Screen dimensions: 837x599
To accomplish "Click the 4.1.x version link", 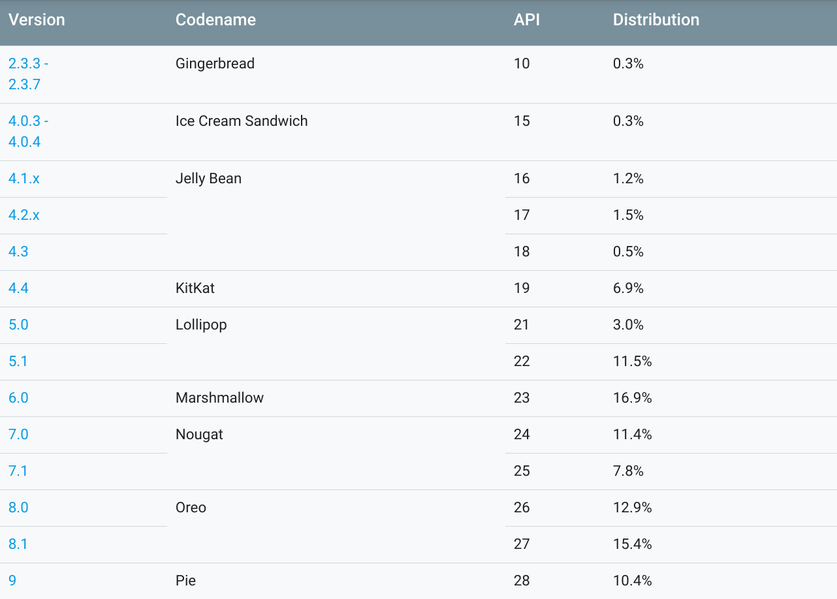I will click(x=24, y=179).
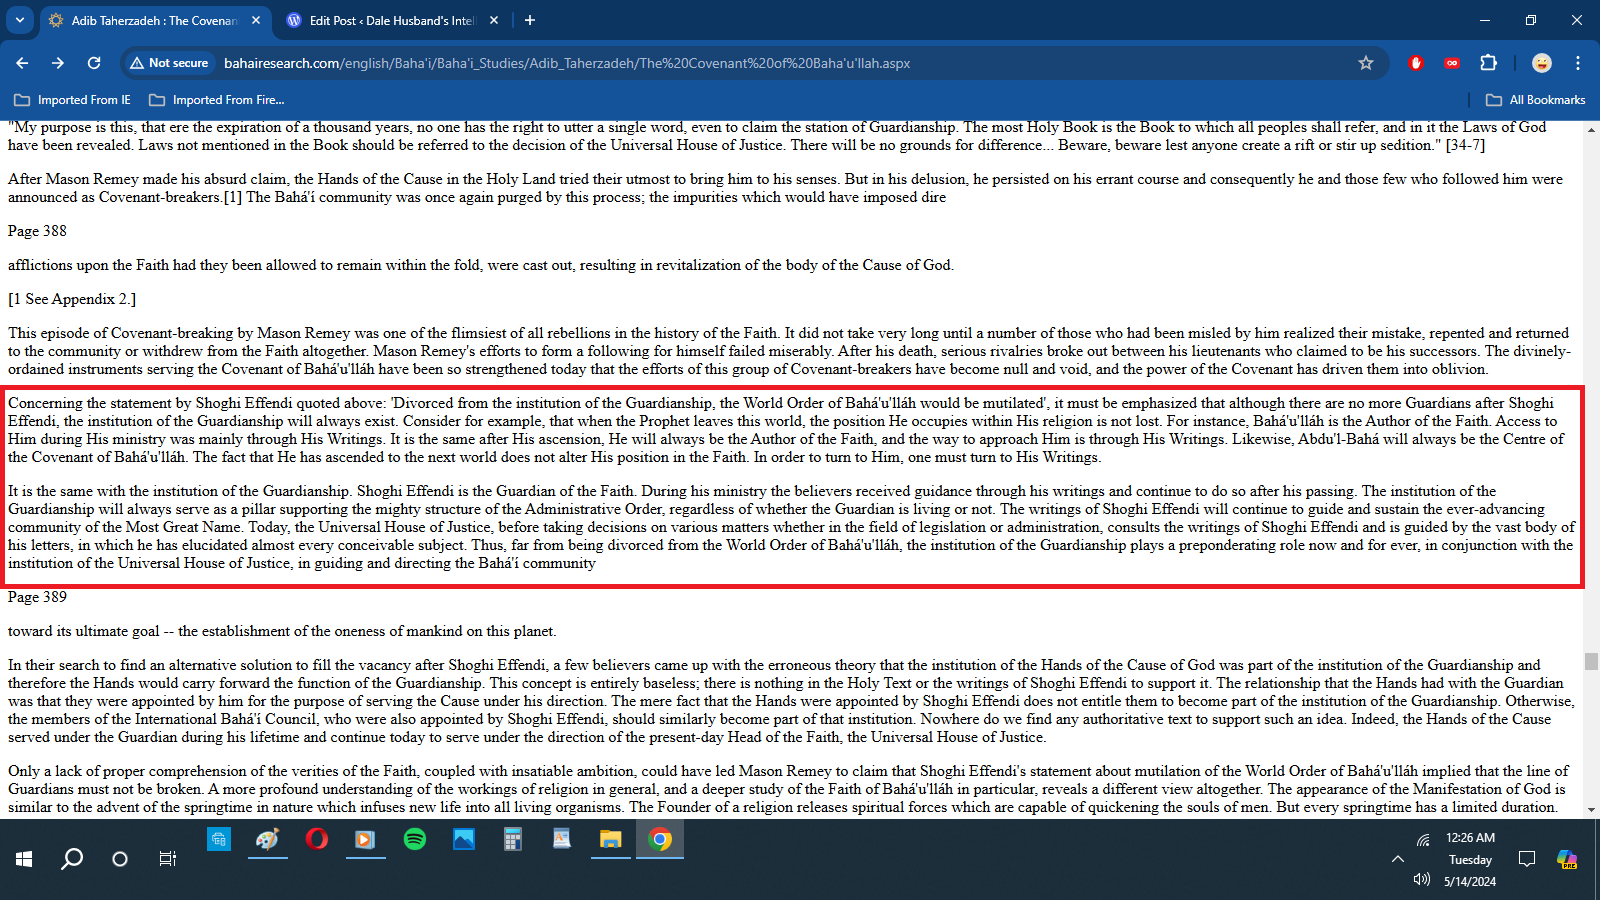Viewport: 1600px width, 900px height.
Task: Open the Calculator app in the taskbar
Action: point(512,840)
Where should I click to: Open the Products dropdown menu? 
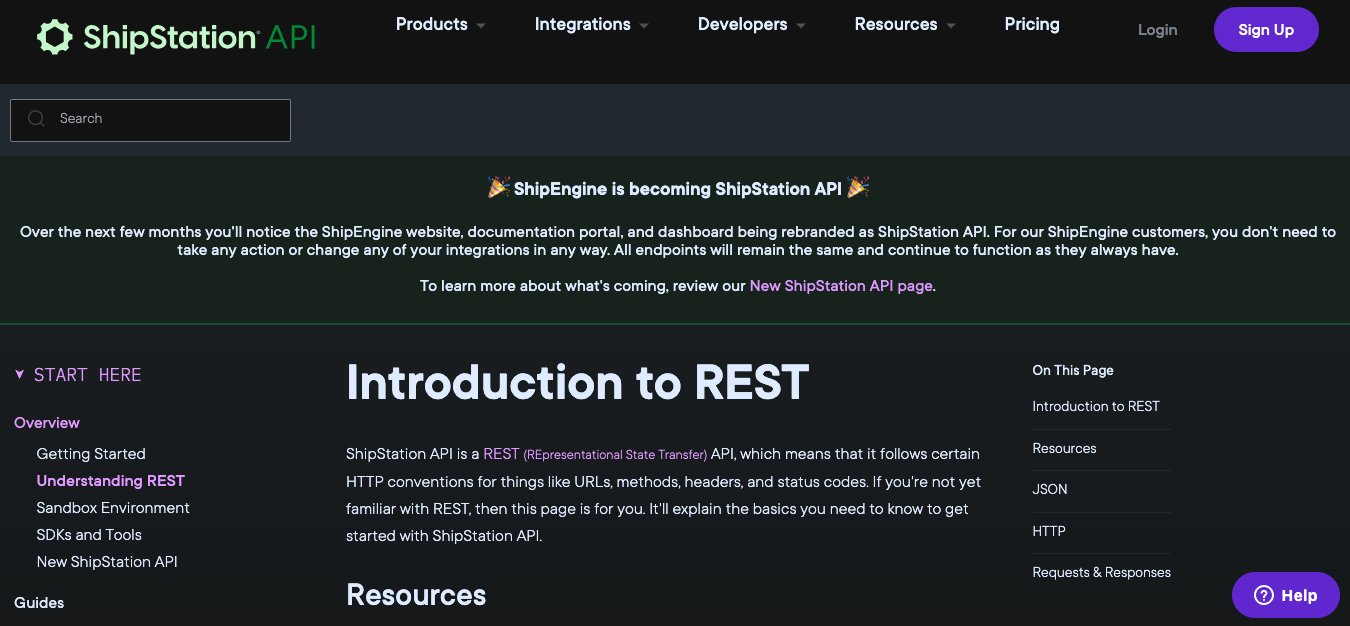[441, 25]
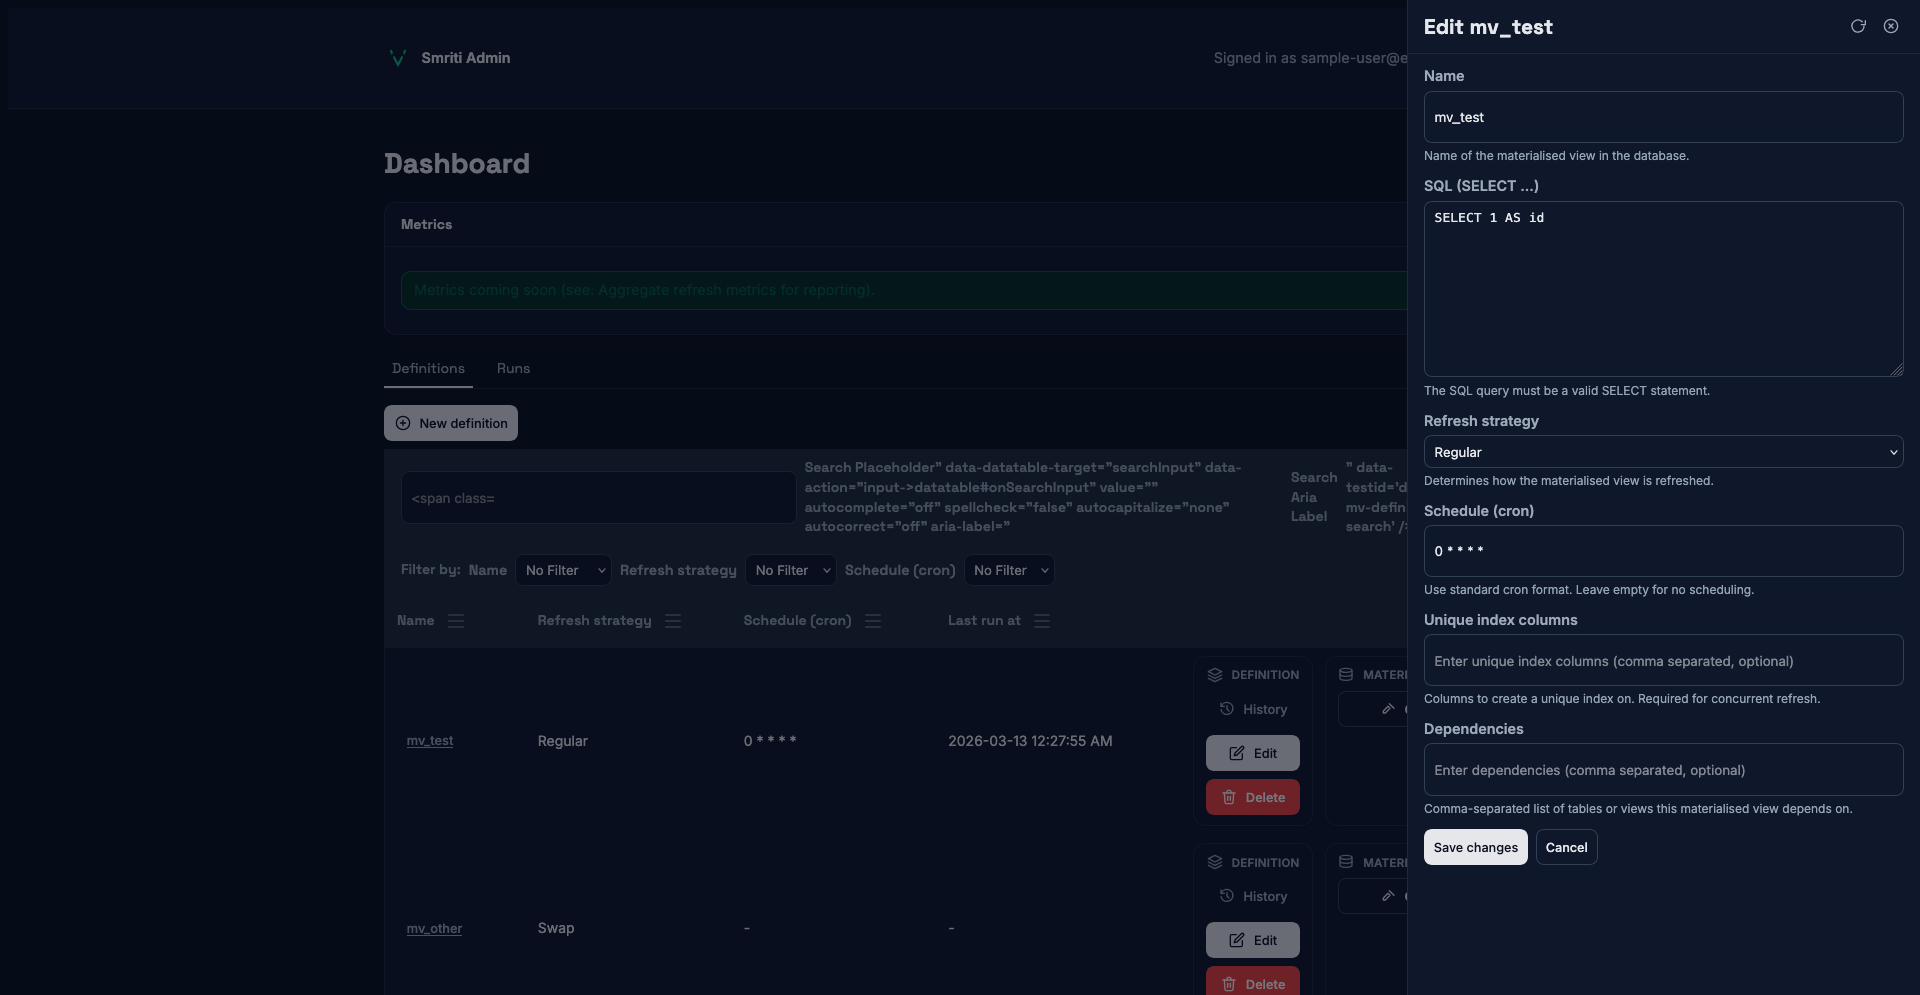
━━━━━━━━
◆ STATED GOAL
Update the data from the line containing "Where should I" through the end, changing "dropdown" to "drop-down" and keeping everything else the same. Omit the pictures.

◆ FULL RESPONSE
Where should I click to: Open the Products drop-down menu? 
[441, 25]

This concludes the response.